Dear friends,
I hope you are enjoying deep, fulfilling Pesach time as we move through our Passover holiday. And I hope to see you this Thursday at 9:30 am for our last day of Pesach services, with Yizkor. On Friday, we’ll observe Yom HaSho’ah, with particular resonance this year, as we marked the 75th anniversary of Auschwitz’s liberation just two-and-a-half months ago. Our Temple youth will take a very active part in leading Friday’s service, joined by local interfaith clergy and a wonderful guest speaker, author Helen Epstein, who will speak about her mother Franci Rabinek Epstein’s survival of the Sho’ah and its camps. We also thank Phil Platcow, who led a beautiful Shabbat Chol HaMo’eid service on Saturday, and Torah readers Sandra Kassin-Deardorff, Wilson-taty Kapanga-Ndjibu, and Sam Platcow. On this upcoming Shabbat morning, member Bob Bender will lead the beginning of our morning service. And in lieu of sponsoring kiddush, Barbara Berg has generously donated on the occasion of her husband Joel Berg’s second yahrzeit; this week’s Torah study (Saturday at 1:00 pm) will be dedicated to Joel.

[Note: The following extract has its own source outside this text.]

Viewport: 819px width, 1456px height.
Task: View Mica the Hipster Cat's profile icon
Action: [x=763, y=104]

Our Torah portion this week is parashat Sh’mini. It begins auspiciously: Aharon and his sons make all the sacrifices they’re supposed to, and the people rejoice. But in Chapter 10, Aharon’s two enthusiastic sons, Nadav and Avihu, bring their own sacrifice, uncommanded—and instead of accepting it, God blazes up in anger and they die in the fire. While some commentators suggest that Nadav and Avihu may have been drunk (God says, several verses after the catastrophe, “don’t drink strong drink when you prepare to make sacrifices to Me”), there’s no clear reason for their deaths. Torah doesn’t tell us why they perish; it tells the pain Aharon and the whole community feel, commanded to mourn together, but not God’s motive.

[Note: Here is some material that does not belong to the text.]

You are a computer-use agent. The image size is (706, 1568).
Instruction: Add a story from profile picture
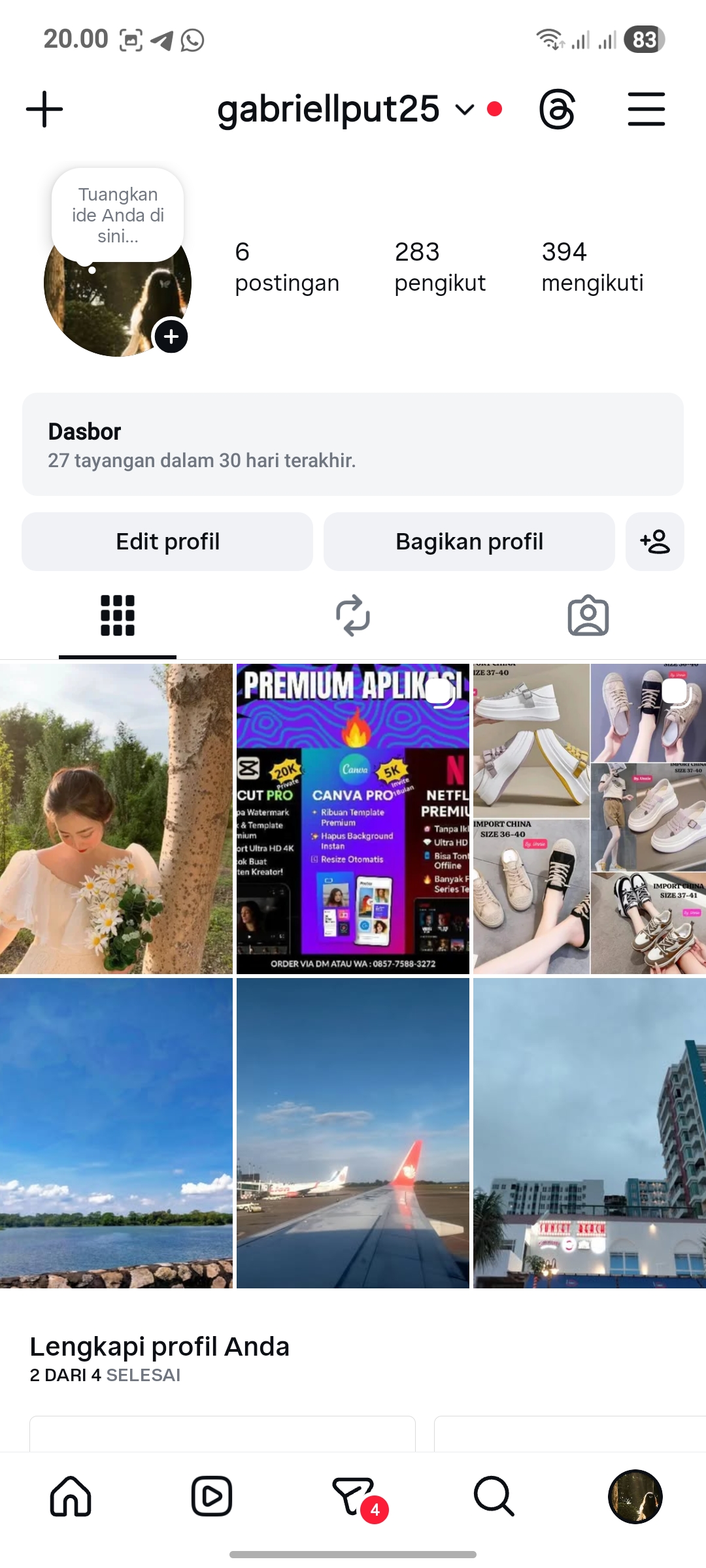click(171, 336)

We’re in the middle of a catastrophic time. Jews throughout history have searched, as humans will, for concrete reasons to explain communal catastrophes. The Sho’ah is the clearest example of this, but I think we ask ourselves similar questions as we grapple with the plague of coronavirus. Was there a secular procedure, a civic institution, or a holy commandment that we got wrong? Is this disease, this great leveler, a Divine response to the disastrous inequalities of financial and social resources that our society has tolerated for far too long? Does it come to teach us to care more actively, more lovingly, for each other?
We simply don’t know. Uncertainty is the hardest thing to bear. But sometimes the explanations we reach for are too quick, and can cause their own harm if we run with them. We’re in a period right now where we have to hang tight and wait for more information about coronavirus—more testing, more resources—before we can draw conclusions, make plans, and start to move about safely again. When Torah tells us that, after the deaths of Nadav and Avihu, Aharon was silent, it gives voice to the debilitating pain of loss—and I think it also suggests, gently, that there are times when we need to give ourselves the space of silence and inaction in order to discern the best way forward.
This Pesach, we keep ourselves at home, we stay in, so that we can gather information. With our pause in movement, like Aharon’s pause in speech, we’re buying time. We hold back so that we may move forward together, healthy and free.
Stay home, wash your hands, and reach out virtually at every opportunity. I hope to see and hear you all this week.